# PROBLEM TO SOLVE
Switch "computer-use agent" to "screen-control agent" wherever it occurs in the records below, and write all the lines out again with nothing else altered.

# DATA PROVIDED
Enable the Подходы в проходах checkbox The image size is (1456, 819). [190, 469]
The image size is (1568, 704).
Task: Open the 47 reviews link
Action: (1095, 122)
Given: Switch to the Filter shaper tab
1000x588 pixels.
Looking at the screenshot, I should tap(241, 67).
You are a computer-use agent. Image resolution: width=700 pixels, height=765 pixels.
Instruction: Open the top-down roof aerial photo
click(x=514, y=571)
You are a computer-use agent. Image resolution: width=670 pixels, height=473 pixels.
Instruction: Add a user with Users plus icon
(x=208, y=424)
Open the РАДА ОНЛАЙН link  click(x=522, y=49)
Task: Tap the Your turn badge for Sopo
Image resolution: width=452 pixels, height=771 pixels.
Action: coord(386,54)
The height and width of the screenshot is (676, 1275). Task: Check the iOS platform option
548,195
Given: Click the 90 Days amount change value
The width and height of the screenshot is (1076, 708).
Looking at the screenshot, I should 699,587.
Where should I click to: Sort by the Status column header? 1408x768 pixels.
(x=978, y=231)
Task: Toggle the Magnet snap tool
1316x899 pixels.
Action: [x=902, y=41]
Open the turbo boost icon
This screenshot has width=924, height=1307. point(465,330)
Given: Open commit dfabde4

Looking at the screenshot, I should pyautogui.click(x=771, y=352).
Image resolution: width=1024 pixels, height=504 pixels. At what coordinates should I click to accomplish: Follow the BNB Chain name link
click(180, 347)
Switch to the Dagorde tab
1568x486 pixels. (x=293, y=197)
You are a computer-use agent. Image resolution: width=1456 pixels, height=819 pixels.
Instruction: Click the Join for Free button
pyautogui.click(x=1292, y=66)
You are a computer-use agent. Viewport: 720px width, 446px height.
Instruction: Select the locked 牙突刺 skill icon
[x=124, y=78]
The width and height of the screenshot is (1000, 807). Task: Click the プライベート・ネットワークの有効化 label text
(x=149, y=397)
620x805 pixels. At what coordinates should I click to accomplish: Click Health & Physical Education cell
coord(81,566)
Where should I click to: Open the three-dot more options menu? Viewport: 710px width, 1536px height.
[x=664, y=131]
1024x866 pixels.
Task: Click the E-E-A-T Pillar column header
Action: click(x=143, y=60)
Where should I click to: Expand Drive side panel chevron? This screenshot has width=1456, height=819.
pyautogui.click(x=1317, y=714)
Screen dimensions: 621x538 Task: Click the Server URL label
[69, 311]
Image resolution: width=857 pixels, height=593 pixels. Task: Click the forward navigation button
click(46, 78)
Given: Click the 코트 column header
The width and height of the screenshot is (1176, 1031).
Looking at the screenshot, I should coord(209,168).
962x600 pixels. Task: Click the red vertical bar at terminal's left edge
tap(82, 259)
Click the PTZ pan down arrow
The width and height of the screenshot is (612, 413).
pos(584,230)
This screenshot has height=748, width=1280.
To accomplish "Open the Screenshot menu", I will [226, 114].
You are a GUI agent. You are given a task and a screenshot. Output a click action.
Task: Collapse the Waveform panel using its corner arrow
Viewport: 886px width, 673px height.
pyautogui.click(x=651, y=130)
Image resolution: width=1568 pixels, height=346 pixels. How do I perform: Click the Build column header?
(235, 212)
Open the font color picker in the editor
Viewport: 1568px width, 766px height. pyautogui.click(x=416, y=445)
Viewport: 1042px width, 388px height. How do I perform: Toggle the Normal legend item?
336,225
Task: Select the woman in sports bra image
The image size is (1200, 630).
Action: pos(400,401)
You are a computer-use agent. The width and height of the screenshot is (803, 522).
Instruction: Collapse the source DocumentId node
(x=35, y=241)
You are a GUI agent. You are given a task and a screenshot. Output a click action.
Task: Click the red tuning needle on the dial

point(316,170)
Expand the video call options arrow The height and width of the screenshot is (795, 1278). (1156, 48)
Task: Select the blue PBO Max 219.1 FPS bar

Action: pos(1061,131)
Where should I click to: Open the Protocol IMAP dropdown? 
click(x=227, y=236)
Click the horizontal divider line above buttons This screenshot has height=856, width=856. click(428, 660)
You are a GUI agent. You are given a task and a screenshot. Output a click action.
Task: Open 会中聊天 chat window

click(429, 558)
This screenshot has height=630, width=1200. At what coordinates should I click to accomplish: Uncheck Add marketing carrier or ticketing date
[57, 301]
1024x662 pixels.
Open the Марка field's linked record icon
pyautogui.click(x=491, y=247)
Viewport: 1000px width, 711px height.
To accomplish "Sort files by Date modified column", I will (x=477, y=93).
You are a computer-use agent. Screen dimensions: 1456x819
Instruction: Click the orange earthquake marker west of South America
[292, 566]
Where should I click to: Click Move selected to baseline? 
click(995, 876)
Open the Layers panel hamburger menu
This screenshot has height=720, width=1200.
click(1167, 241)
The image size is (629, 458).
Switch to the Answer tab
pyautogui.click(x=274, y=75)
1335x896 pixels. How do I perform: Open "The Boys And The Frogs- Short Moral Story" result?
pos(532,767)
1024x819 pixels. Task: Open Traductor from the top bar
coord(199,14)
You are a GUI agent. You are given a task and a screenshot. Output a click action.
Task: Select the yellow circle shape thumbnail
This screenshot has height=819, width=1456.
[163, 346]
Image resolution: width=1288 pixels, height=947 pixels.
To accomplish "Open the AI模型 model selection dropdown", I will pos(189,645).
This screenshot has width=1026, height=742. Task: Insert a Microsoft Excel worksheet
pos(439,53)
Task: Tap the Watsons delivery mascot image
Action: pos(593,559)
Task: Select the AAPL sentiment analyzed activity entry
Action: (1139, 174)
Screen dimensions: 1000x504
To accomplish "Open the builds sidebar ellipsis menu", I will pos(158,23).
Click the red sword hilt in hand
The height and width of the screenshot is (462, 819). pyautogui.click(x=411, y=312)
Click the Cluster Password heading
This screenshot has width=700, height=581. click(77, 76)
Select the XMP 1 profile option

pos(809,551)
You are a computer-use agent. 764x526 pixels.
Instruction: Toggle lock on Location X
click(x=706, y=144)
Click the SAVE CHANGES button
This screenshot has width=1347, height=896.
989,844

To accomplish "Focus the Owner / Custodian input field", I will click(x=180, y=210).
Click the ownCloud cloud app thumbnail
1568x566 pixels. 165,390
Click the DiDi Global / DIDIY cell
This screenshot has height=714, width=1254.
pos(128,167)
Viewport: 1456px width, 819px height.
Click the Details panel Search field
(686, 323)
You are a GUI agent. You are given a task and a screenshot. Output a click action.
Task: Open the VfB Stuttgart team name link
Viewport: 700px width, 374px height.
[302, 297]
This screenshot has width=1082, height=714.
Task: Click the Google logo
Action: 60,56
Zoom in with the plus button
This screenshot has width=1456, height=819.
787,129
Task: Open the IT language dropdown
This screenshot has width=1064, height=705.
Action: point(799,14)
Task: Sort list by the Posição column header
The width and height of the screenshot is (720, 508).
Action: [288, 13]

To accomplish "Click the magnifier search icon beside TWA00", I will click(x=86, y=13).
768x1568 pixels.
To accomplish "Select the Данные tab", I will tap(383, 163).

# SOLUTION TO THIS PROBLEM
Enable the Подходы в проходах checkbox The image size is (1456, 819). [190, 469]
The image size is (1568, 704).
Task: Open the 47 reviews link
Action: (1095, 122)
Given: Switch to the Filter shaper tab
1000x588 pixels.
Looking at the screenshot, I should tap(241, 67).
You are a screen-control agent. Image resolution: width=700 pixels, height=765 pixels.
Instruction: Open the top-down roof aerial photo
click(x=514, y=571)
You are a screen-control agent. Image resolution: width=670 pixels, height=473 pixels.
Instruction: Add a user with Users plus icon
(x=208, y=424)
Open the РАДА ОНЛАЙН link  click(x=522, y=49)
Task: Tap the Your turn badge for Sopo
Image resolution: width=452 pixels, height=771 pixels.
Action: coord(386,54)
The height and width of the screenshot is (676, 1275). Task: Check the iOS platform option
548,195
Given: Click the 90 Days amount change value
The width and height of the screenshot is (1076, 708).
Looking at the screenshot, I should 699,587.
Where should I click to: Sort by the Status column header? 1408x768 pixels.
(x=978, y=231)
Task: Toggle the Magnet snap tool
1316x899 pixels.
Action: [x=902, y=41]
Open the turbo boost icon
This screenshot has width=924, height=1307. point(465,330)
Given: Open commit dfabde4

Looking at the screenshot, I should pyautogui.click(x=771, y=352).
Image resolution: width=1024 pixels, height=504 pixels. At what coordinates should I click to accomplish: Follow the BNB Chain name link
click(180, 347)
Switch to the Dagorde tab
1568x486 pixels. (x=293, y=197)
You are a screen-control agent. Image resolution: width=1456 pixels, height=819 pixels.
Instruction: Click the Join for Free button
pyautogui.click(x=1292, y=66)
You are a screen-control agent. Viewport: 720px width, 446px height.
Instruction: Select the locked 牙突刺 skill icon
[x=124, y=78]
The width and height of the screenshot is (1000, 807). Task: Click the プライベート・ネットワークの有効化 label text
(x=149, y=397)
620x805 pixels. At what coordinates should I click to accomplish: Click Health & Physical Education cell
coord(81,566)
Where should I click to: Open the three-dot more options menu? Viewport: 710px width, 1536px height.
[x=664, y=131]
1024x866 pixels.
Task: Click the E-E-A-T Pillar column header
Action: click(x=143, y=60)
Where should I click to: Expand Drive side panel chevron? This screenshot has width=1456, height=819.
pyautogui.click(x=1317, y=714)
Screen dimensions: 621x538 Task: Click the Server URL label
[69, 311]
Image resolution: width=857 pixels, height=593 pixels. Task: Click the forward navigation button
click(46, 78)
Given: Click the 코트 column header
The width and height of the screenshot is (1176, 1031).
Looking at the screenshot, I should coord(209,168).
962x600 pixels. Task: Click the red vertical bar at terminal's left edge
tap(82, 259)
Click the PTZ pan down arrow
The width and height of the screenshot is (612, 413).
pos(584,230)
This screenshot has height=748, width=1280.
To accomplish "Open the Screenshot menu", I will [226, 114].
You are a GUI agent. You are given a task and a screenshot. Output a click action.
Task: Collapse the Waveform panel using its corner arrow
Viewport: 886px width, 673px height.
pyautogui.click(x=651, y=130)
Image resolution: width=1568 pixels, height=346 pixels. How do I perform: Click the Build column header?
(235, 212)
Open the font color picker in the editor
Viewport: 1568px width, 766px height. pyautogui.click(x=416, y=445)
Viewport: 1042px width, 388px height. How do I perform: Toggle the Normal legend item?
336,225
Task: Select the woman in sports bra image
The image size is (1200, 630).
Action: pos(400,401)
You are a screen-control agent. The width and height of the screenshot is (803, 522).
Instruction: Collapse the source DocumentId node
(x=35, y=241)
You are a GUI agent. You are given a task and a screenshot. Output a click action.
Task: Click the red tuning needle on the dial

point(316,170)
Expand the video call options arrow The height and width of the screenshot is (795, 1278). (1156, 48)
Task: Select the blue PBO Max 219.1 FPS bar

Action: pos(1061,131)
Where should I click to: Open the Protocol IMAP dropdown? 
click(x=227, y=236)
Click the horizontal divider line above buttons This screenshot has height=856, width=856. click(428, 660)
You are a GUI agent. You are given a task and a screenshot. Output a click action.
Task: Open 会中聊天 chat window

click(429, 558)
This screenshot has height=630, width=1200. At what coordinates should I click to accomplish: Uncheck Add marketing carrier or ticketing date
[57, 301]
1024x662 pixels.
Open the Марка field's linked record icon
pyautogui.click(x=491, y=247)
Viewport: 1000px width, 711px height.
To accomplish "Sort files by Date modified column", I will (x=477, y=93).
You are a screen-control agent. Screen dimensions: 1456x819
Instruction: Click the orange earthquake marker west of South America
[292, 566]
Where should I click to: Click Move selected to baseline? 
click(995, 876)
Open the Layers panel hamburger menu
This screenshot has height=720, width=1200.
click(1167, 241)
The image size is (629, 458).
Switch to the Answer tab
pyautogui.click(x=274, y=75)
1335x896 pixels. How do I perform: Open "The Boys And The Frogs- Short Moral Story" result?
pos(532,767)
1024x819 pixels. Task: Open Traductor from the top bar
coord(199,14)
You are a GUI agent. You are given a task and a screenshot. Output a click action.
Task: Select the yellow circle shape thumbnail
This screenshot has height=819, width=1456.
[163, 346]
Image resolution: width=1288 pixels, height=947 pixels.
To accomplish "Open the AI模型 model selection dropdown", I will pos(189,645).
This screenshot has width=1026, height=742. Task: Insert a Microsoft Excel worksheet
pos(439,53)
Task: Tap the Watsons delivery mascot image
Action: pos(593,559)
Task: Select the AAPL sentiment analyzed activity entry
Action: (1139, 174)
Screen dimensions: 1000x504
To accomplish "Open the builds sidebar ellipsis menu", I will pos(158,23).
Click the red sword hilt in hand
The height and width of the screenshot is (462, 819). pyautogui.click(x=411, y=312)
Click the Cluster Password heading
This screenshot has width=700, height=581. click(77, 76)
Select the XMP 1 profile option

pos(809,551)
You are a screen-control agent. 764x526 pixels.
Instruction: Toggle lock on Location X
click(x=706, y=144)
Click the SAVE CHANGES button
This screenshot has width=1347, height=896.
989,844

To accomplish "Focus the Owner / Custodian input field", I will click(x=180, y=210).
Click the ownCloud cloud app thumbnail
1568x566 pixels. 165,390
Click the DiDi Global / DIDIY cell
This screenshot has height=714, width=1254.
pos(128,167)
Viewport: 1456px width, 819px height.
Click the Details panel Search field
(686, 323)
You are a GUI agent. You are given a task and a screenshot. Output a click action.
Task: Open the VfB Stuttgart team name link
Viewport: 700px width, 374px height.
[302, 297]
This screenshot has width=1082, height=714.
Task: Click the Google logo
Action: 60,56
Zoom in with the plus button
This screenshot has width=1456, height=819.
787,129
Task: Open the IT language dropdown
This screenshot has width=1064, height=705.
Action: point(799,14)
Task: Sort list by the Posição column header
The width and height of the screenshot is (720, 508).
Action: [288, 13]

To accomplish "Click the magnifier search icon beside TWA00", I will click(x=86, y=13).
768x1568 pixels.
To accomplish "Select the Данные tab", I will tap(383, 163).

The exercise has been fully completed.